AVAILABLE DATA:
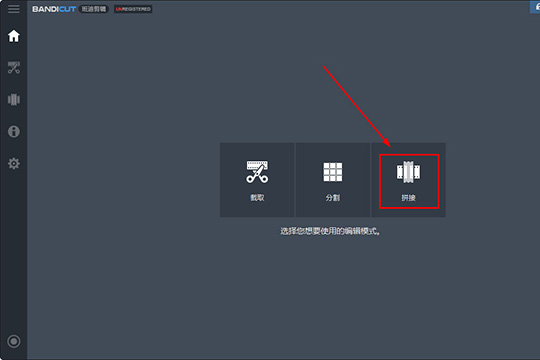
Task: Click the 选择您想要使用的编辑模式 hint text
Action: [330, 231]
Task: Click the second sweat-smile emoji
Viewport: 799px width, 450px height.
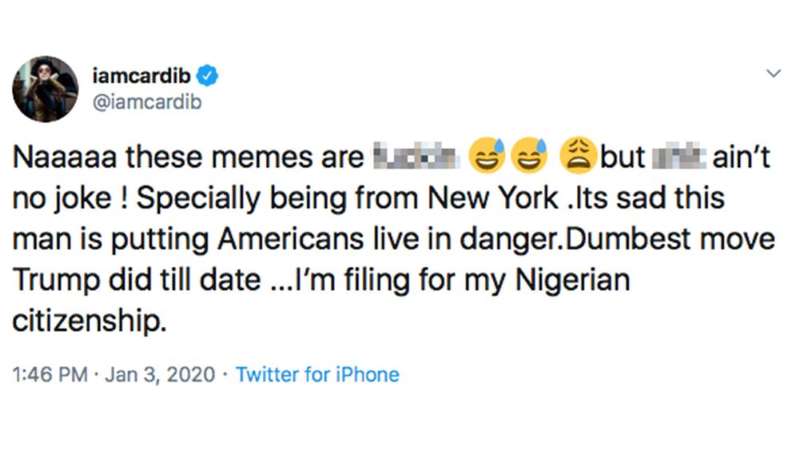Action: [525, 157]
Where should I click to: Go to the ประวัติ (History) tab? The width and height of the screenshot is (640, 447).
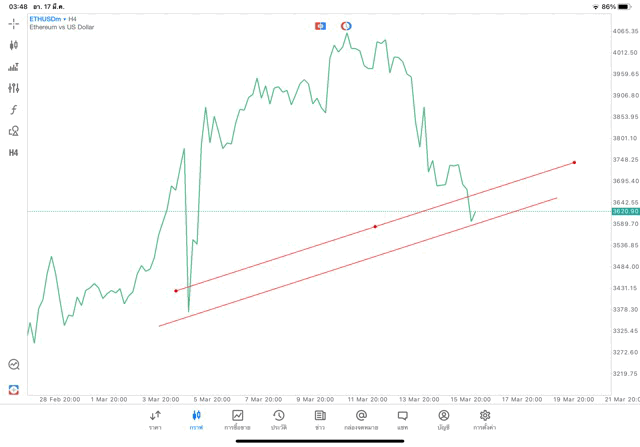(x=278, y=420)
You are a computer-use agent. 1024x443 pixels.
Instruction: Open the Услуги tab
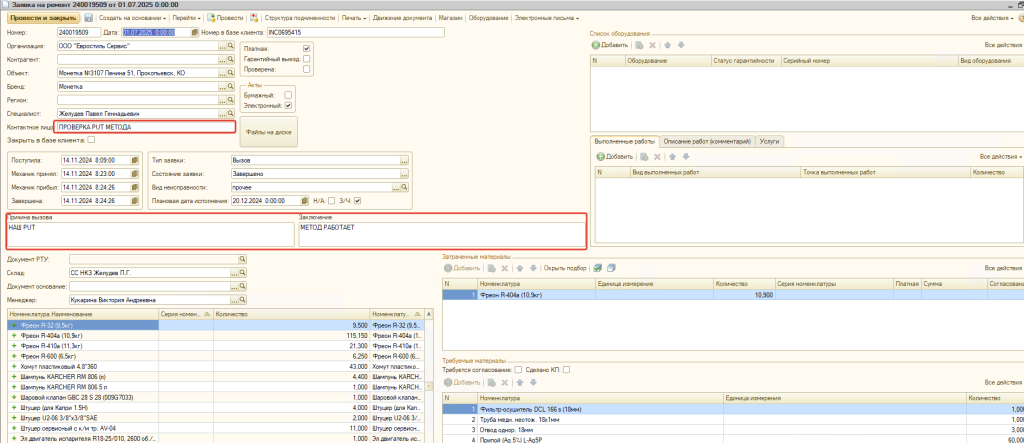coord(770,141)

ABOUT THIS EXERCISE: With the pictures left out, transcribe exactly the lines from the line holding "Viewport: 799px width, 450px height." through the closing line of the entries.

EXERCISE OUTPUT:
Viewport: 799px width, 450px height.
Action: [525, 157]
Where should I click to: Go to the ประวัติ (History) tab? The width and height of the screenshot is (640, 447).
(x=278, y=420)
You are a computer-use agent. 1024x443 pixels.
Instruction: Open the Услуги tab
coord(770,141)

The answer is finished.